## Document extract
--- start ---
An Options Watch List is a Must

If you are a NBA or NHL fan, you probably know that we are getting closer and closer to the finals. With only four teams left, the finals are near. The remaining teams are gathering information about themselves and their opponents and trying to gain the upper hand over them which ultimately could lead to a victory and a championship. Just like in option trading, a well though out and well kept watch list can help a trader in a variety of ways including scoring profits. First and foremost it can help keep track of the underlyings and keep them all in one place so it is easy to reference them. Potential trade opportunities are often discovered by scanning and searching charts and options from stocks that are on a watch list just like determining potential strengths and weaknesses of a hockey or basketball opponent. Here are a couple of ways a trader might go about building a watch list or creating a better one.

Familiar Ones

If a person is relatively new to trading there are probably a few stocks that he or she is familiar with. To gather more names to add to the list, a trader can scan through an index (like the S&P 500 for example) and find more stocks to potentially add to the list. Some of the stocks listed may not be conducive for a variety of reasons. It makes perfect sense to check out the symbols and see if the charts and the options are at acceptable levels for the trader’s personality and plan. Things a trader might want to consider when deciding whether to put a stock on his watch list are the stock price, the stock’s volatility, option prices, bid/ask spreads and option volume just to name a few. When this process is complete, a trader should have a decent watch list in which to work with. This list may grow and sometimes shrink over time depending on the trader.
--- end ---
## Dataset extract
--- start ---
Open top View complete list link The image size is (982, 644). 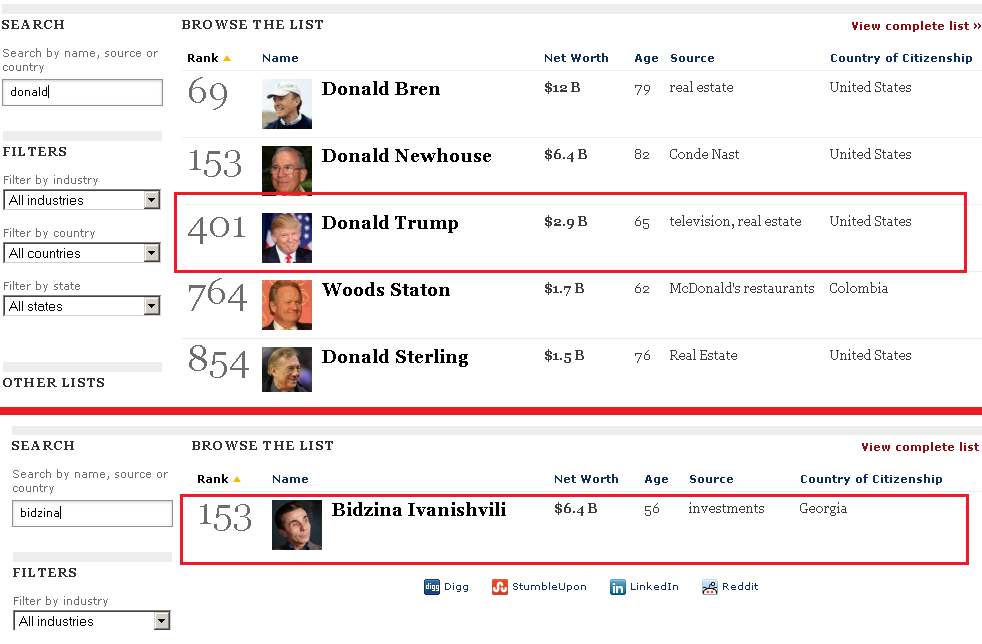click(915, 26)
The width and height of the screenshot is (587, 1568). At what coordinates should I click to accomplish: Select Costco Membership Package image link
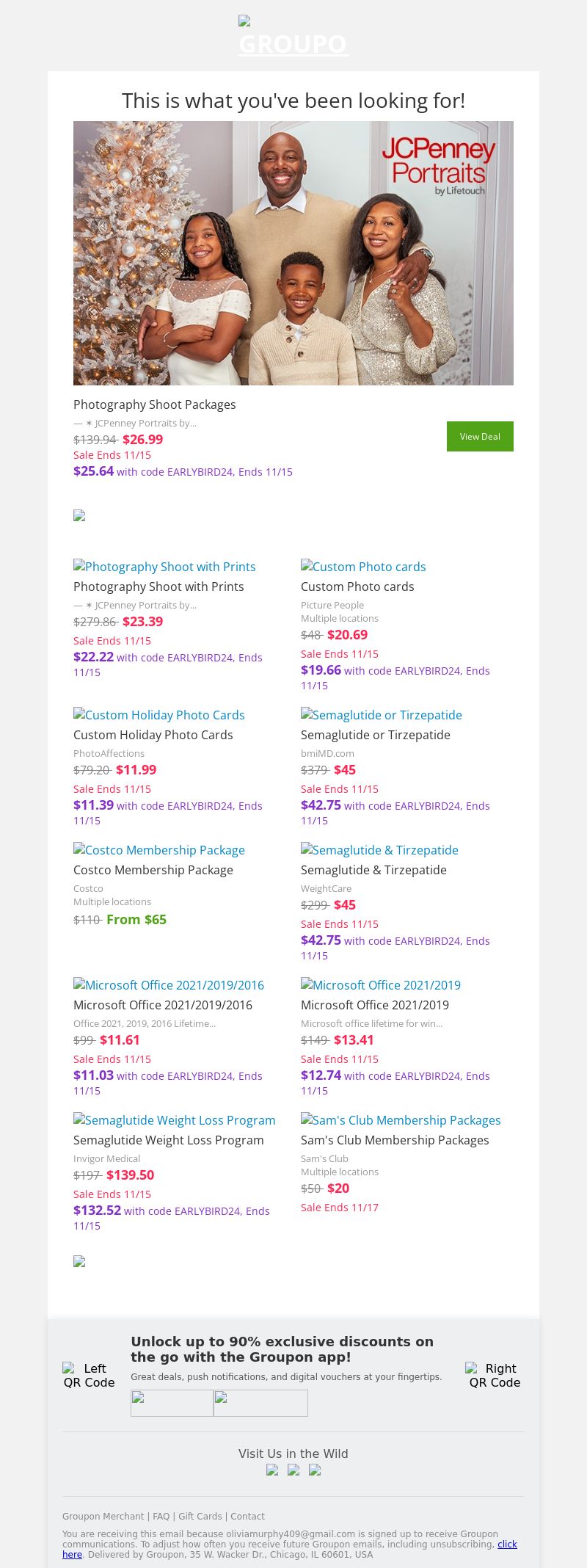click(x=159, y=850)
--- end ---
## To be done
(1) Summarize the text on options watch lists in two sentences.
(2) In the text on options watch lists, which index is offered as an example for a trader to scan when gathering more names?
Rely solely on the watch-list text and set the listing aside.

## List of solutions
(1) A well-kept watch list helps an options trader keep the underlyings in one place for easy reference and uncover potential trade opportunities by scanning charts and options, much as teams study their opponents before the finals. A newer trader can start with familiar stocks and add more by scanning an index, then judge each one on factors such as stock price, volatility, option prices, bid/ask spreads and option volume.

(2) The S&P 500.